A total of four drugs were screened, including Pueraria lobata, Coptis chinensis, Glycyrrhiza uralensis, and Scutellaria baicalensis. Pueraria lobata obtained 14 active ingredients corresponding to 220 protein targets, converted into 176 corresponding genes. According to the results of spearman analysis in Pueraria lobata, the correlation between MAP2 and TBX5 was the highest and significant (cor = 0.288, pvalue = 1.214098e-13). After screening, formononetin was found to have a regulatory relationship with MAP2 (docking binding energy = -6.1 kcal/mol) (Figure 7A). TBX5 docked better with formononetin (docking binding energy = -6.5 kcal/mol) (Figure 7B). Coptis chinensis obtained 35 active ingredients corresponding to 227 protein targets, converted into 177 corresponding genes. The highest and significant correlation between SLC6A3 and TBX5 was found in Rhizoma Coptidis (cor = 0.271, pvalue = 3.284383e-12). 3,4-dimethoxy-(8CI), hydroxytyrosol, (R)-Canadine, Corydaldine and FER had regulatory relationship with SLC6A3 and TBX5 (docking binding energy < -5 kcal/mol) (Figures 7C, D). Glycyrrhiza uralensis obtained 165 active ingredients corresponding to 316 protein targets, converted into 246 corresponding genes, SLC6A3 showed the highest and significant correlation with TBX5 (cor = 0.271, pvalue = 3.284383e-12). And HMO, 7-Methoxy-2-methyl isoflavone, Karenzu etc had regulatory relationship with SLC6A3 and TBX5 (docking binding energy < -5 kcal/mol) (Figures 7E, F). Scutellaria baicalensis obtained 105 active ingredients corresponding to 233 protein targets, converted into 171 corresponding genes, MAP2 showed the highest and significant correlation with TBX5 (cor = 0.28, pvalue = 1.214098e-13). And beta-sitosterol had regulatory relationship with MAP2 and TBX5 (docking binding energy < -5 kcal/mol) (Figures 7G, H). Mesh parameters for the molecular docking process are detailed in the Supplementary Table S8. In silico molecular docking predicted that several active components from GQD, such as formononetin, might interact with TBX5. This provides a hypothetical molecular basis for the observed effects and warrants further investigation to validate these interactions.

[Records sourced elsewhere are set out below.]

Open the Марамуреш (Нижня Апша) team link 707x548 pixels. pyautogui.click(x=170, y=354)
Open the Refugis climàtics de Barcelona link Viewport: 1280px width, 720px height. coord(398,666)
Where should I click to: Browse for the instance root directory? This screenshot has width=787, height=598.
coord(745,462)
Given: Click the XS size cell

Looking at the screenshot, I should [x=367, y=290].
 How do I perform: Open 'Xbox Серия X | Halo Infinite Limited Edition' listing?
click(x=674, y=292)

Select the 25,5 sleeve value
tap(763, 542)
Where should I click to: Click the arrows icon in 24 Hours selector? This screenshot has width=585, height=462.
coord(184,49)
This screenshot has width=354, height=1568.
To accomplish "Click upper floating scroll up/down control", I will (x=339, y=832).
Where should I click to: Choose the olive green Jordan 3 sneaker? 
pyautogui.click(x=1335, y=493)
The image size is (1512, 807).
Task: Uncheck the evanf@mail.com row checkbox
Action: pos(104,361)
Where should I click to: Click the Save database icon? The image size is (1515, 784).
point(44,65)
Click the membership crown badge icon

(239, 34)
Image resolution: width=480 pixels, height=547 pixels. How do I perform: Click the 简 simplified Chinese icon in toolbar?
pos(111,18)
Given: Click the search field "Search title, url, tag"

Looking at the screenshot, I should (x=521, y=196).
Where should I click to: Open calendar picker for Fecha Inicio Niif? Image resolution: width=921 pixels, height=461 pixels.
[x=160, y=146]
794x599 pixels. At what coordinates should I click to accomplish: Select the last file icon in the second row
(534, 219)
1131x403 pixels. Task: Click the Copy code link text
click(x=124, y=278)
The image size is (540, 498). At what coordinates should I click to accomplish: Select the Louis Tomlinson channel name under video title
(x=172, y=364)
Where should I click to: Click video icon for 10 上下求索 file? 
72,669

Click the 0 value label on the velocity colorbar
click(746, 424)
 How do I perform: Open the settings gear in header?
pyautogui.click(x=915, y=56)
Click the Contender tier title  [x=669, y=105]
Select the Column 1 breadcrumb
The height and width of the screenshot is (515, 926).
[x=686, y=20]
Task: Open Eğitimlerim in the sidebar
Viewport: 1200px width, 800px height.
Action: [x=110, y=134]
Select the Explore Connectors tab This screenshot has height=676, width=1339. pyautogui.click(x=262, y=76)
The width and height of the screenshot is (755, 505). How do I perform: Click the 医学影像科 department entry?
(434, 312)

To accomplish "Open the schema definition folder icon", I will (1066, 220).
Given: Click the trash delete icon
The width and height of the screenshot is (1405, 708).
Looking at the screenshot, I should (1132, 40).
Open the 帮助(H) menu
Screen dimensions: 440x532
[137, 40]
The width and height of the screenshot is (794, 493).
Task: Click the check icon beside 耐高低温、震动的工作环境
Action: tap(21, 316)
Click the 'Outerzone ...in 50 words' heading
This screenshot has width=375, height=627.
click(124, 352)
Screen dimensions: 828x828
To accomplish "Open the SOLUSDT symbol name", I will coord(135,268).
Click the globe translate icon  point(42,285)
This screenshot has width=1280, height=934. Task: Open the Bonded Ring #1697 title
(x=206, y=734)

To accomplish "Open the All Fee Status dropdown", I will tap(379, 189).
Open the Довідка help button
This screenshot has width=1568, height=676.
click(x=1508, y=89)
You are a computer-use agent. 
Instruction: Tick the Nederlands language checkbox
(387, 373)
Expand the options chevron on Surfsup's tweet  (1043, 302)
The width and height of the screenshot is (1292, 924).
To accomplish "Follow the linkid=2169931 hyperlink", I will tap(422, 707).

HCT116 cells were cultured and observed under the microscope. The cells were well attached to the culture dish, indicating that the cell growth status was good and suitable for further experiments (Figure 8A). sh-TBX5 lentivirus was successfully packaged in 293T cells with 100% green fluorescence intensity (Figure 8B). In order to determine the most effective knockdown vector, we performed RT-qPCR to evaluate the gene silencing efficiency. Compared with the sh-NC group, the expression level of TBX5 gene was significantly reduced in the sh-TBX5 group (Figure 8C). The successful establishment of a stable TBX5 knockdown cell line was confirmed and can be used for further analysis. To screen for stable cell lines, further RT-qPCR validation was performed. The results showed that compared with the sh-NC group, TBX5 gene expression was significantly decreased in the sh-TBX5-1, sh-TBX5–2 and sh-TBX5–3 groups, with the most obvious decrease in the sh-TBX5–2 group (Figure 8D). Therefore, the sh-TBX5–2 vector was selected for subsequent experiments.

The results of animal experiments showed that compared with the control group, the body weight of GQD group and TBX5 lentivirus transfected group increased and changed with time, and the tumors of the model group increased gradually, and the tumors of the GQD group and TBX5 lentivirus transfected group grew slowly (Figure 9A-D). Immunohistochemistry results showed that the GQD group showed low expression compared with the CRC group, and the sh-TBX5 group showed low expression compared with the CRC group. It indicates that GQD could inhibit tumor growth and TBX5 affected the development of CRC (Figure 9E).